Der Blick auf das Sparverhalten der Deutschen in den letzten zehn Jahren zeigt denn auch, dass die Sparrate tatsächlich gewachsen ist – parallel zu steigenden Krankenkassenbeiträgen bei gleichzeitigen Leistungskürzungen und Sozialabbau im Zuge von Hartz IV. Auch wenn sich diese Kürzungen im Sozialbereich qualitativ auf einem völlig anderen Niveau bewegen als die unterentwickelte Sozialvorsorge in China – Wirtschafts- und Sozialpolitik hat auch immer etwas mit Psychologie zu tun. Es geht um das Signal. In China findet Angstsparen statt, weil die Menschen nicht wissen, was sie in Zukunft erwartet. Die Deutschen legen sich ein finanzielles Polster an, weil ihnen suggeriert wird, dass sie ihren bisherigen Wohlstand nicht mehr aufrecht halten können.

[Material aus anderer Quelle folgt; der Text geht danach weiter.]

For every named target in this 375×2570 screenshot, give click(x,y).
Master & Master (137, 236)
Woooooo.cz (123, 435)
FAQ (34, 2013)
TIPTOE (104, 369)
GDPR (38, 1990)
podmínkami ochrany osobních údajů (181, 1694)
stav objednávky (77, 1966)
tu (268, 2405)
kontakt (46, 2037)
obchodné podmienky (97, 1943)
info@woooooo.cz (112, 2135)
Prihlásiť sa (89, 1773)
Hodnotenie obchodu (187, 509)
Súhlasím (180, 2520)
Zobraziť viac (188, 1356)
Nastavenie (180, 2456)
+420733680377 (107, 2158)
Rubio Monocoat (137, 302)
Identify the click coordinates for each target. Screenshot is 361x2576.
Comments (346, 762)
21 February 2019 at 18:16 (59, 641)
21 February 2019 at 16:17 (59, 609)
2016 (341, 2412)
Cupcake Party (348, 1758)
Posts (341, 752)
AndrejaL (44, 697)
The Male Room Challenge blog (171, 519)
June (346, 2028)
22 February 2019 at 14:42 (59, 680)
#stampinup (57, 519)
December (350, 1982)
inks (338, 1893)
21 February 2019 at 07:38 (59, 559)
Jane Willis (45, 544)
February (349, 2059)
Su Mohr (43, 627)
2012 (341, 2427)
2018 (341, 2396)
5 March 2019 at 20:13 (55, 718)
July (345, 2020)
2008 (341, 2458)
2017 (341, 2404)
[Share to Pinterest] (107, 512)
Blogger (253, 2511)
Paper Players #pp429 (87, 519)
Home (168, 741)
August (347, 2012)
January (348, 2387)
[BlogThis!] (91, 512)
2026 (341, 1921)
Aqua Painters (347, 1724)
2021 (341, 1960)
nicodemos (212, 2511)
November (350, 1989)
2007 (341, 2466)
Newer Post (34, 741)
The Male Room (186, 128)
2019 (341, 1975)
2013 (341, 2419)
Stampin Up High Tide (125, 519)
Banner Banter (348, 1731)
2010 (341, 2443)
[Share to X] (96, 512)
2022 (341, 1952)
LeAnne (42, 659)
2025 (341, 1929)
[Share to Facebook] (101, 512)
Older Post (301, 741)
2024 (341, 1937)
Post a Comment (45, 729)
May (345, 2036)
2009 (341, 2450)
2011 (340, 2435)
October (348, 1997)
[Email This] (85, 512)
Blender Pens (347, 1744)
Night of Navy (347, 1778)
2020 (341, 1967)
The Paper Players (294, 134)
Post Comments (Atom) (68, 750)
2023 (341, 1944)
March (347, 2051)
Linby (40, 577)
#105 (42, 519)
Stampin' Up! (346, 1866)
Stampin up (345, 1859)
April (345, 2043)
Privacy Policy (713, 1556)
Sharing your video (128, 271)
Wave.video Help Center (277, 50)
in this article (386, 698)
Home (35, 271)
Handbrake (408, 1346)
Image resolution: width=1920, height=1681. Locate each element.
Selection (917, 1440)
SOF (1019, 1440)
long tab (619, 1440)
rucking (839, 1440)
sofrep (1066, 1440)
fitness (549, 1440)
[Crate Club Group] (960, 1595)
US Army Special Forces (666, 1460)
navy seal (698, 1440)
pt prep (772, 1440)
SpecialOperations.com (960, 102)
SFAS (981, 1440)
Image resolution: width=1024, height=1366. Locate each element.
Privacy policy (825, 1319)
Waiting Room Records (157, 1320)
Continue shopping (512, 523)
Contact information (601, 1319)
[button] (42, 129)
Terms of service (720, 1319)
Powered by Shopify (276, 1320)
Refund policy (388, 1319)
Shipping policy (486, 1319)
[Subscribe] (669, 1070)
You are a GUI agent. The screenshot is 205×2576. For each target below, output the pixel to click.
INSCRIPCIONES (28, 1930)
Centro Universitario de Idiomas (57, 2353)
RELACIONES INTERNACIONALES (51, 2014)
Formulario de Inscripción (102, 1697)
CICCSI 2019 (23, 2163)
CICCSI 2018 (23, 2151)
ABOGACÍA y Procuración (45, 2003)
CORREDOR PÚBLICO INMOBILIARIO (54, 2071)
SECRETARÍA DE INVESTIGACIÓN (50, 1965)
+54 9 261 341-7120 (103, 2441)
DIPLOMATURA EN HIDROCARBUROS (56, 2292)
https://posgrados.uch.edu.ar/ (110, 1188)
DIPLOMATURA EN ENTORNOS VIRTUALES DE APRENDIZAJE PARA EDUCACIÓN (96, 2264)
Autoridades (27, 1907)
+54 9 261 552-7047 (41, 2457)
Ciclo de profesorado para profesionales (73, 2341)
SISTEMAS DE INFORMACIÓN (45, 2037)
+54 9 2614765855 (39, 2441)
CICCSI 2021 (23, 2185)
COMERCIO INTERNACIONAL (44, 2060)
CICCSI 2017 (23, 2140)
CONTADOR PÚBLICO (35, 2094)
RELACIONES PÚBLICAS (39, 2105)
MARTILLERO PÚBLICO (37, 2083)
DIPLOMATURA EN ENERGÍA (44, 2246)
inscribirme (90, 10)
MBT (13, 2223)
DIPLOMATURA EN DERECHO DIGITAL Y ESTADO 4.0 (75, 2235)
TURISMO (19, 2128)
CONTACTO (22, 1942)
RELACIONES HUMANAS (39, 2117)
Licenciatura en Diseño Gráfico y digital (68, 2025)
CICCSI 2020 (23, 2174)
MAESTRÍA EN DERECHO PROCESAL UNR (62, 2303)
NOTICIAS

Chinas Regierung ist im Vorteil. Sie verspricht, dass es für die Menschen sozial aufwärts gehe. Und die meisten Chinesen nehmen ihr dieses Versprechen ab. In Deutschland hingegen verbreitet die Politik die Botschaft, dass der Sozialstaat nicht mehr finanzierbar ist. Sie verunsichert ihre Bürger. Es zeigt sich, dass der ferne Osten einen Plan hat. Der Westen hat ihn nicht.

Auszug aus:

Felix Lee: Die Gewinner der Krise. Was der Westen von China lernen kann
192 Seiten, Broschiert
Rotbuch Verlag

Dieses Kapitel wurde gekürzt.

(Quelle: Zeit online)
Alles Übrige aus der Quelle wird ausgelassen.